Source data
------------

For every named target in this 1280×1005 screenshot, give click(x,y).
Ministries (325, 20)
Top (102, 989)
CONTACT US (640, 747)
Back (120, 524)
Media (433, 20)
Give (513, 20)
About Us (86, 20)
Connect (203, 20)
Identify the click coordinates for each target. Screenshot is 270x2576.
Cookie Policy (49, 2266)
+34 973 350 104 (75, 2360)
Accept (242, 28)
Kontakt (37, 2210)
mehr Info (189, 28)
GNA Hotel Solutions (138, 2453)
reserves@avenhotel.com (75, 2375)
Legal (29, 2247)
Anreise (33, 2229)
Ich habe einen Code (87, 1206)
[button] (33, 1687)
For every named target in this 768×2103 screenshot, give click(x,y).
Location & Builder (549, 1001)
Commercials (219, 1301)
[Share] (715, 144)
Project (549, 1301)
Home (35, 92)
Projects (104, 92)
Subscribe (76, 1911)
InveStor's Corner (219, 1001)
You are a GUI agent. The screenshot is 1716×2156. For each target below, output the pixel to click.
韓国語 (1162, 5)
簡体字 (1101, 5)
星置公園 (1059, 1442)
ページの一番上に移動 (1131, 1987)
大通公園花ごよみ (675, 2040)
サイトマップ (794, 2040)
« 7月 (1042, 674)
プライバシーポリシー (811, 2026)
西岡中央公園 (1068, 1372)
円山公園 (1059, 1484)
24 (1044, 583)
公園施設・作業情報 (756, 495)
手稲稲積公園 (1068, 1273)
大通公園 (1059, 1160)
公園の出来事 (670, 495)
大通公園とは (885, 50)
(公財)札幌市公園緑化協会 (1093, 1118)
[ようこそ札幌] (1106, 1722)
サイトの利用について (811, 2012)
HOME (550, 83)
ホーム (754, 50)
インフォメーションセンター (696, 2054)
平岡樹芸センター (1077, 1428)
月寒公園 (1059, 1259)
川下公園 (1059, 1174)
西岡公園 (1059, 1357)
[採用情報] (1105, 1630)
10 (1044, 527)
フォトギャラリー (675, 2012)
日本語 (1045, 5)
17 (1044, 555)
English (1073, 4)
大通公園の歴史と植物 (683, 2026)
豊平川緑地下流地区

------------

Please give all the entries above again, exactly as they stand.

For every named target in this 1280×1005 screenshot, give click(x,y).
Ministries (325, 20)
Top (102, 989)
CONTACT US (640, 747)
Back (120, 524)
Media (433, 20)
Give (513, 20)
About Us (86, 20)
Connect (203, 20)
Identify the click coordinates for each target. Screenshot is 270x2576.
Cookie Policy (49, 2266)
+34 973 350 104 (75, 2360)
Accept (242, 28)
Kontakt (37, 2210)
mehr Info (189, 28)
GNA Hotel Solutions (138, 2453)
reserves@avenhotel.com (75, 2375)
Legal (29, 2247)
Anreise (33, 2229)
Ich habe einen Code (87, 1206)
[button] (33, 1687)
For every named target in this 768×2103 screenshot, give click(x,y).
Location & Builder (549, 1001)
Commercials (219, 1301)
[Share] (715, 144)
Project (549, 1301)
Home (35, 92)
Projects (104, 92)
Subscribe (76, 1911)
InveStor's Corner (219, 1001)
You are a GUI agent. The screenshot is 1716×2156. For each target below, output the pixel to click.
韓国語 (1162, 5)
簡体字 (1101, 5)
星置公園 (1059, 1442)
ページの一番上に移動 (1131, 1987)
大通公園花ごよみ (675, 2040)
サイトマップ (794, 2040)
« 7月 (1042, 674)
プライバシーポリシー (811, 2026)
西岡中央公園 (1068, 1372)
円山公園 (1059, 1484)
24 (1044, 583)
公園施設・作業情報 (756, 495)
手稲稲積公園 (1068, 1273)
大通公園 (1059, 1160)
公園の出来事 (670, 495)
大通公園とは (885, 50)
(公財)札幌市公園緑化協会 (1093, 1118)
[ようこそ札幌] (1106, 1722)
サイトの利用について (811, 2012)
HOME (550, 83)
ホーム (754, 50)
インフォメーションセンター (696, 2054)
平岡樹芸センター (1077, 1428)
月寒公園 (1059, 1259)
川下公園 (1059, 1174)
西岡公園 (1059, 1357)
[採用情報] (1105, 1630)
10 (1044, 527)
フォトギャラリー (675, 2012)
日本語 (1045, 5)
17 (1044, 555)
English (1073, 4)
大通公園の歴史と植物 (683, 2026)
豊平川緑地下流地区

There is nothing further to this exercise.